いくら問いかけてもハルさんは無言を貫くから、ずるい。
この人は今どんな顔してるんだろう。
何を考えているんだろう。
色んな事が脳裏を巡ったけど、この温もりはちっとも嫌じゃないから参ってしまう。
「俺は、ブルーズと会えて嬉しかった」
彼は風邪をひいた時みたいな声で呟く。
「ブルーズと会ってから、毎日が楽しいんだよ。
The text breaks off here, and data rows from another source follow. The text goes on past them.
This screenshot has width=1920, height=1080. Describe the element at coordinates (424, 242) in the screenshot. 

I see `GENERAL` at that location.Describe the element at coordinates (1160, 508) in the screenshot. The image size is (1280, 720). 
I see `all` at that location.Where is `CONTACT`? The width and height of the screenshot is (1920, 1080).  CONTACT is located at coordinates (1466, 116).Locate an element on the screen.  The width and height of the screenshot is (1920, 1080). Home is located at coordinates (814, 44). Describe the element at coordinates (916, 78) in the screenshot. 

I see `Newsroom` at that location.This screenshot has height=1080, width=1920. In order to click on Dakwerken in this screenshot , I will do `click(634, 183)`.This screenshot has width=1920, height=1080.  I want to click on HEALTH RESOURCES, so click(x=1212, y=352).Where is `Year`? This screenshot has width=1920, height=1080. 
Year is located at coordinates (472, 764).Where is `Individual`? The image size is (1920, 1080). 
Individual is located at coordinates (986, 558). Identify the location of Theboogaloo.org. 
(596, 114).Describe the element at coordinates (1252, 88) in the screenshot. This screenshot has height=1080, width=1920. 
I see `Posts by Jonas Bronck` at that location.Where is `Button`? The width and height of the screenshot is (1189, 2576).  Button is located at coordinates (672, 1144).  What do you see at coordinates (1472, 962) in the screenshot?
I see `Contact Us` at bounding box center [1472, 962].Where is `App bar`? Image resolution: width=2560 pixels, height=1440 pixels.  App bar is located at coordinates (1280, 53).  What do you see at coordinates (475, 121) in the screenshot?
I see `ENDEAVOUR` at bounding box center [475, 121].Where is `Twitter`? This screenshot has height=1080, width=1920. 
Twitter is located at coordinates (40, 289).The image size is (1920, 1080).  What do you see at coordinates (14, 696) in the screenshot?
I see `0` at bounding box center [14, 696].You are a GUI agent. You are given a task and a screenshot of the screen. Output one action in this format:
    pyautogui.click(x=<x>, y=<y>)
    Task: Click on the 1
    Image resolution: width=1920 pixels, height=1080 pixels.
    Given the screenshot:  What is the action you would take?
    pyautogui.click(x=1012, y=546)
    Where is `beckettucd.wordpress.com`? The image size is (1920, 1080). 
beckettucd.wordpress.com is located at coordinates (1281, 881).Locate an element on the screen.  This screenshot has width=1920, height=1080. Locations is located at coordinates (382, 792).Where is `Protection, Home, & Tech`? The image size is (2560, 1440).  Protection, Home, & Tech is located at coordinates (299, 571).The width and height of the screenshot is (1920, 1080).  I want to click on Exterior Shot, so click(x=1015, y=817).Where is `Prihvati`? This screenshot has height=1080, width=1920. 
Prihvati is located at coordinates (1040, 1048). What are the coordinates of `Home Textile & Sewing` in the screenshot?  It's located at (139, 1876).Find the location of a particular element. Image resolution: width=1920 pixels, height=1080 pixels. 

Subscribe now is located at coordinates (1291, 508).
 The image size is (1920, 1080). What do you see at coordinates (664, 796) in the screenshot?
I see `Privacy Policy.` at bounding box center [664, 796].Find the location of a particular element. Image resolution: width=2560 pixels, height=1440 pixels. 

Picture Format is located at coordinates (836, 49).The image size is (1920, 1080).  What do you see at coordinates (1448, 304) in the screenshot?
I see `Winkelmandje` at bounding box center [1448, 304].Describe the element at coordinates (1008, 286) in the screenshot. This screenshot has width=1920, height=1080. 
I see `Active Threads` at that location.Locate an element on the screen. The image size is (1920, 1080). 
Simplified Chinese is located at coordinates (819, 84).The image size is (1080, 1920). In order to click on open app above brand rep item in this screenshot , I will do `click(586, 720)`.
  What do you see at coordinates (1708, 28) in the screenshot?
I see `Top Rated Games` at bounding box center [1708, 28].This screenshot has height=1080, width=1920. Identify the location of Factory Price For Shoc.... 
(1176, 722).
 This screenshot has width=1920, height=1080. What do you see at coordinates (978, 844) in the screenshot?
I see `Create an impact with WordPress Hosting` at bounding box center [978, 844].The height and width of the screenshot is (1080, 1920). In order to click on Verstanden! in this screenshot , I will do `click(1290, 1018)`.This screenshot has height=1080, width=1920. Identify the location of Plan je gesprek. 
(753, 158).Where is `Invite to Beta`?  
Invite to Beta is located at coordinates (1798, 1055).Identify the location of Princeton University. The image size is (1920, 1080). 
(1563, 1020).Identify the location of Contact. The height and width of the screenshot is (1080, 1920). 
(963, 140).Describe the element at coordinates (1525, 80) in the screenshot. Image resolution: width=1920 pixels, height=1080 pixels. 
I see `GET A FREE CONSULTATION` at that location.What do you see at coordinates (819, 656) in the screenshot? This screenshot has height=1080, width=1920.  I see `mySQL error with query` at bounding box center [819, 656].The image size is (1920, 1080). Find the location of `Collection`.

もしあの日会えてなかったとしたら、俺は俺として生きる意味に気付かないまま生き続けたと思う」
顔が見えないまま話し始める。心臓は相変わらず速くて、血流も聞こえそうな程周りが静かに思えた。
「俺たちは確かに、生まれ育った環境は違うよ。偶然かもしれないよ。何か一つ違えば、会う事なんてなかったかもしれないよ」
そして私の髪を撫でた。まるで赤ちゃんにでも触れるかのような優しい触り方が髪を伝ってくる。
「でも、俺は、ブルーズ以外、いらない」
甘い声とは呼べない、震えた声で囁いた。
ハルさんは私の頭にかかった毛布をめくり、冷たい空気にさらした。
私はというと、ゆっくり顔を上げて彼の顔を見た。緊張した面持ちのくせに、目が合うと穏やかに笑いかけてくる。
きっとお互いの瞳に、お互いの姿が写り込んだ時だった。
「ブルーズと離れたくない」
大真面目な顔で、そんな事を言ってきたのは。
あぁ、本当にずるい。
そう言ってくれた言葉が、気持ちが、嬉しくてたまらない。私だって離れたくなんかない。
熱っぽい体も、体の重みも、たまに聞こえる苦しそうな呼吸も、このまま抱きしめ返したら全部私の物にする事ができる気がする。
不安があってもこの人なら怖くなんてなかった。
子供に何がわかるんだと言われたとしても、人生で一番幸せな瞬間は今だ。今すぐにでも私の真っ白な全てを、この人に差し出してしまいたい。
そしたら私達はきっと幸せに包まれる。
直接触れ合えればきっとそのまま一緒になれる。
「……ごめんなさい」
だから私はもう、駄目なんだと思った。
「私、帰ります。
だって、きっと私は恋に狂わされてる。